Photo by Kathleen G. Tuttle

The Jewish Congregation of Marco Island’s Board President Roger Blau helps lead the Friday evening worship services from mid June to mid August. /Kathleen Tuttle Special to the Eagle

While the Rabbi is away the congregation continues to pray.

The Jewish Congregation of Marco Island’s Rabbi Edward Maline leaves for summer vacation mid June and returns mid August just in time to gear up for the Days of Awe, the 10-day period that begins with Rosh Hashana, Jewish New Year, Sept. 5 and Yom Kippur, the Day of Atonement, Sept. 16.

The Friday evening Shabbat services continue as the congregation savors the sweet serenity of summer. The services are lead by Cantorial Soloist Hari Jacobsen and JCMI’s Board President Roger Blau.

They follow their standard liturgy, Jacobsen prays text set to music, and each week, a different member shares their thoughts and insights on the weekly torah portion.

The torah is the first five chapters of the Bible and the prescribed reading is known as the Parasha. The readings conclude with the last chapter of Deuteronomy or “Devarim” in Hebrew which means “things” or “words.” In Deuteronomy, Moses speaks to the children of Isreal and recounts from the first four books of the torah.

“We miss our Rabbi but we carry on,” said Blau in a phone interview. “Within Judaism there is no one or definitive interpretation of torah. Our faith teaches that we tease out the meaning. We call it torah learning and it is dynamic.”

Each time the material is explored interesting and compelling insights are discovered: how it applies to morality, the law and today. Although the Rabbi is their spiritual leader, he doesn’t have to be present to hold worship services.

“We have a vacation Bible school right here at JCMI,” wrote Blau for his column in JCMI’s newsletter. “And it’s not for kids. It’s for seasoned citizens who love JCMI and love torah.”

In addition to coleading the services Blau has presented two commentaries. Former Board President and current board member Ralph Segell has also shared two commentaries. The men enjoy the intimacy the summer service allows and welcome people who have a different point of view. Segall especially likes the congregation’s close interaction in the ceremonial aspects during the summer services.

“A deeper understanding of torah is the essence here. We do what we used to do years ago before we had the benefits of professionals,” Segall said in a phone interview. “It is importance to get involved and not just be listeners. Our religion does not require us to delegate the responsibility for prayer for someone else; we can do it all ourselves.”

JCMI board member Hanalie Treiber was also a summertime presenter. For her, Judaism is a set of rules for learning.

“Teach your children, apply the stories to your life today,” she said in a phone interview.
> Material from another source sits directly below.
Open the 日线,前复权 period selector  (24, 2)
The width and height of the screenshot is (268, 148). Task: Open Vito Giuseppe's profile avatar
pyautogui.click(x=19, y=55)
This is the first time in many years that Jacobsen has sung an entire Friday night service a cappella. She grew up singing without the aid of instruments and all orthodox and many conservative congregations do not use musical instruments as they were no longer used after the destruction of the second Temple in Jerusalem.

The congregation looks forward to the Rabbi’s educated insights and professional commentary when he returns on Aug. 19 to prepare for the Days of Awe — the High Holy Days.

For Blau, the Days of Awe are a time of renewal, spiritual cleansing and self-analysis. It is a time to reflect on one’s merits and failings.

“You can’t ask God for forgiveness for your sins if you don’t resolve them first with your fellow man,” he said.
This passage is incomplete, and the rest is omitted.